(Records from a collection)
******************************
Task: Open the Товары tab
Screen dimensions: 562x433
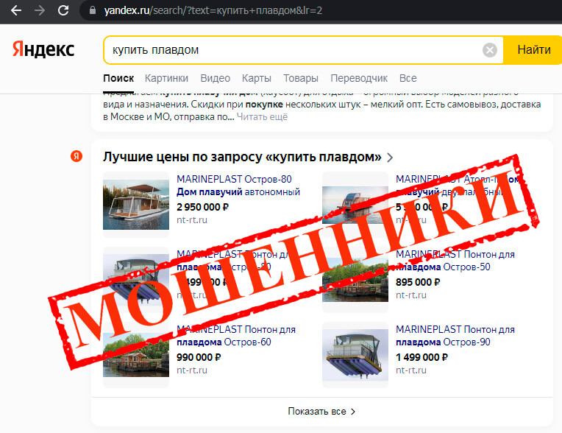Action: 301,78
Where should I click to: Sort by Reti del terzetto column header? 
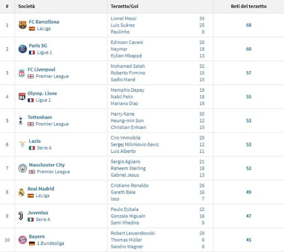tap(248, 6)

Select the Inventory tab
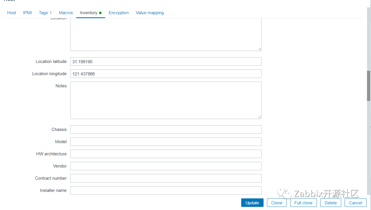click(89, 13)
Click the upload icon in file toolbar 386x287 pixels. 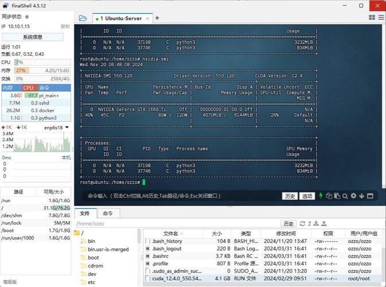point(324,223)
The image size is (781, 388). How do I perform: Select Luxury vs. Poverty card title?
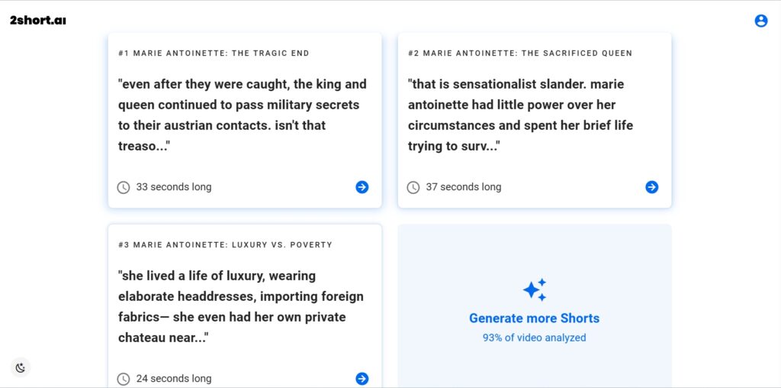[225, 245]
******************************
#### The problem
From the line that contains "The image size" to the last line of the data above, inclusive, transcribe every line exactly and only those lines, omitting pictures.

#### Exercise solution
The image size is (781, 388). How do I perform: Select Luxury vs. Poverty card title?
[225, 245]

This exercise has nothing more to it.